:: Try it ::
Please print nothing but the lines from the one with "Select Siri in the sidebar" to the last line of the records below, and omit pictures.

Stored data
◇ ◇ ◇ ◇ ◇

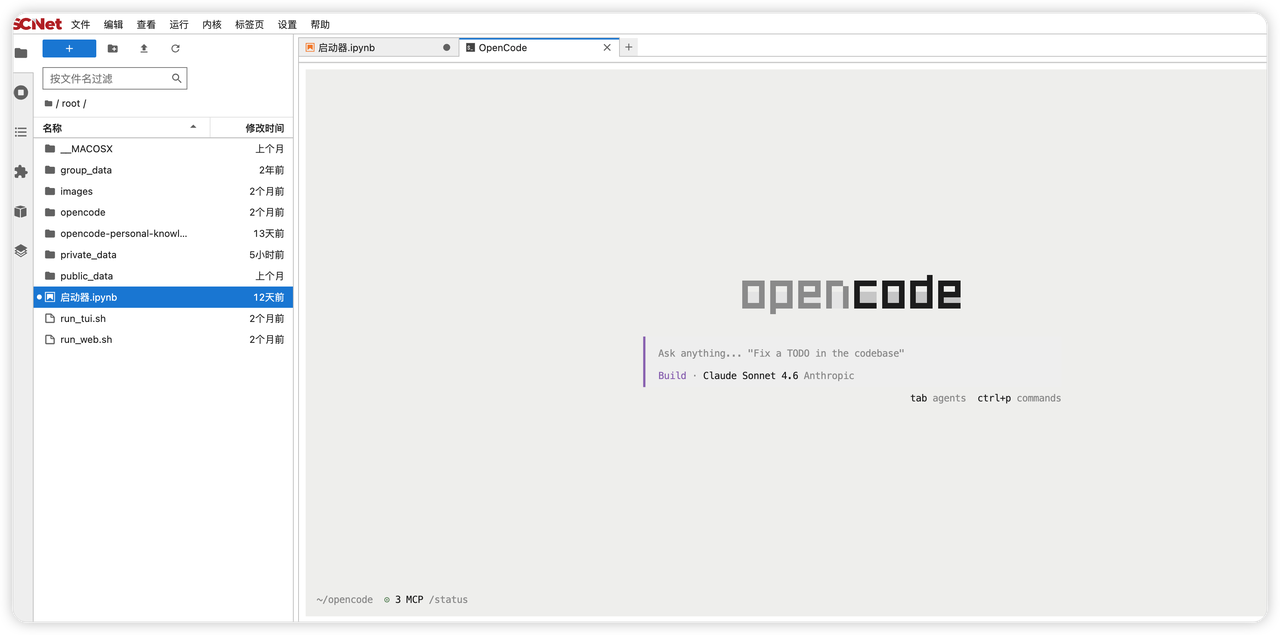The image size is (1280, 635).
Task: Open the layers stack sidebar icon
Action: 20,251
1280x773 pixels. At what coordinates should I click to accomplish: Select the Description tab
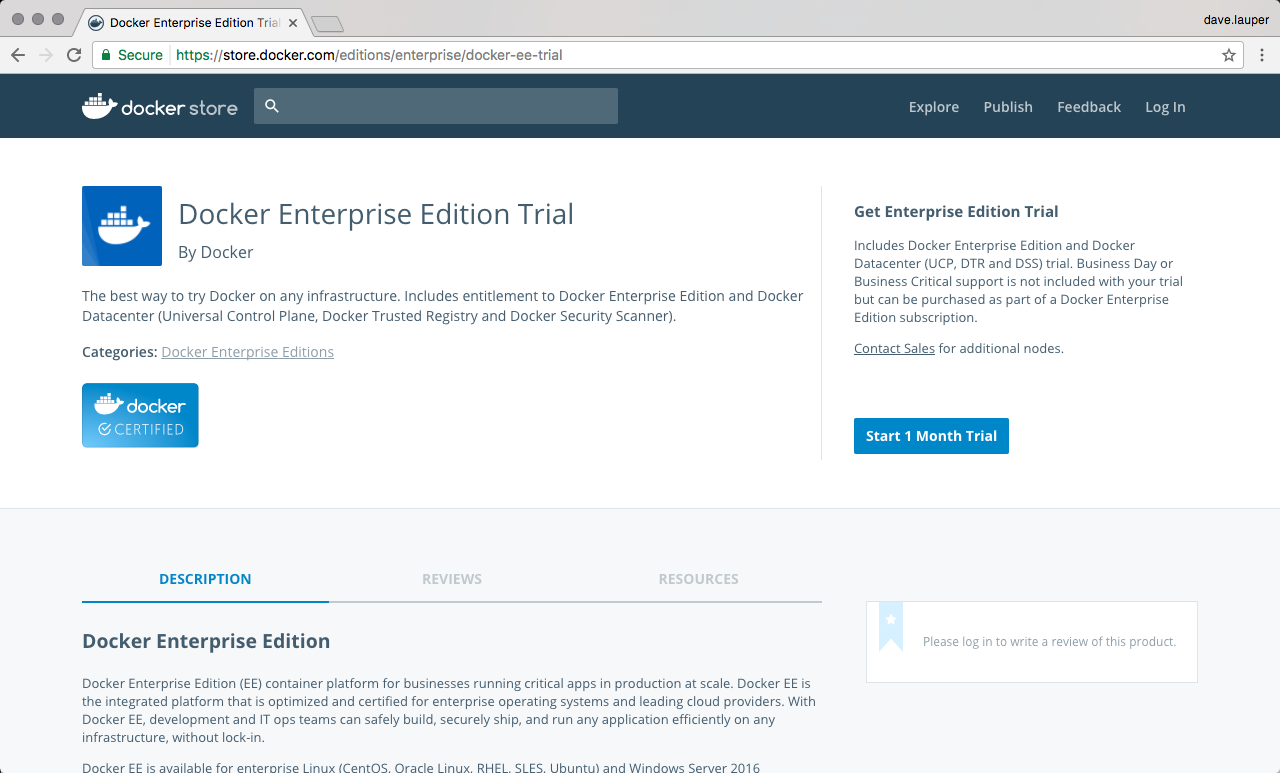point(205,579)
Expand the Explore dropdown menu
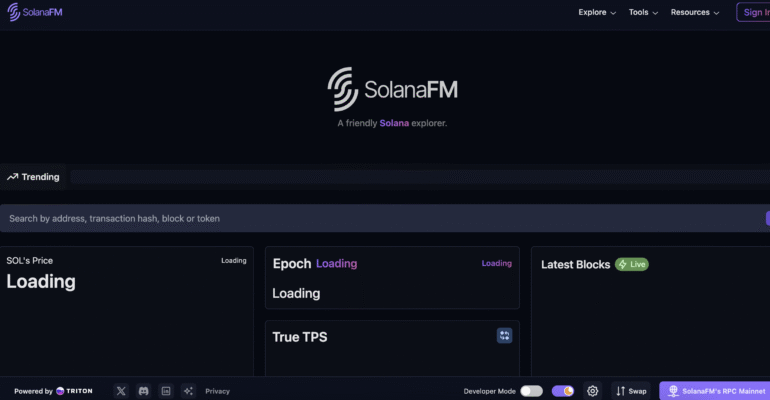The image size is (770, 400). pyautogui.click(x=597, y=13)
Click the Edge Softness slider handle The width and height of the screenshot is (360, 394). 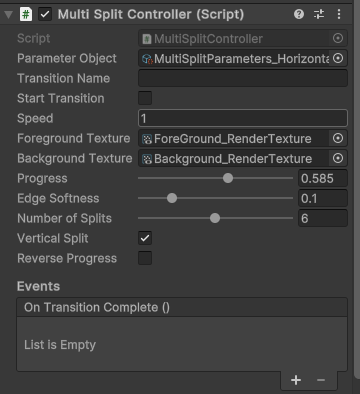coord(172,198)
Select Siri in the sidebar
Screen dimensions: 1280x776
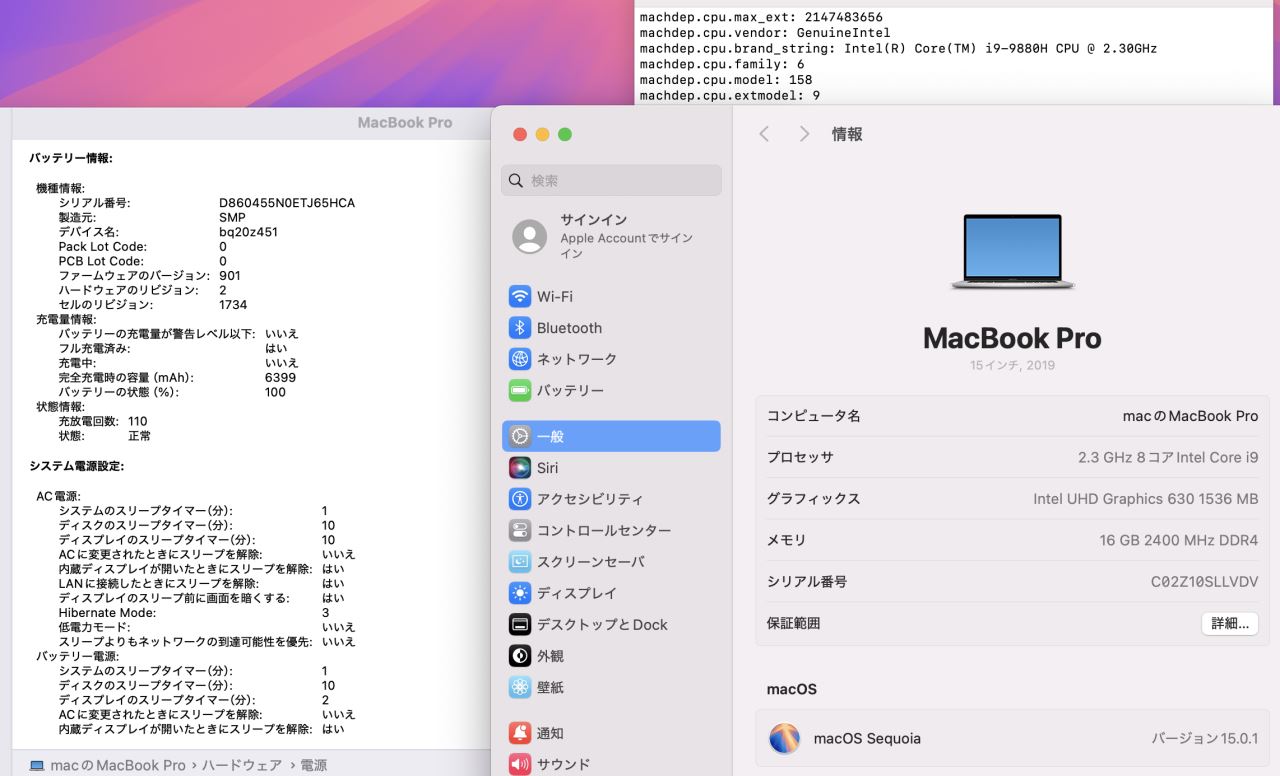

◇ ◇ ◇ ◇ ◇

:: Answer to this task ::
Select Siri in the sidebar
Screen dimensions: 1280x776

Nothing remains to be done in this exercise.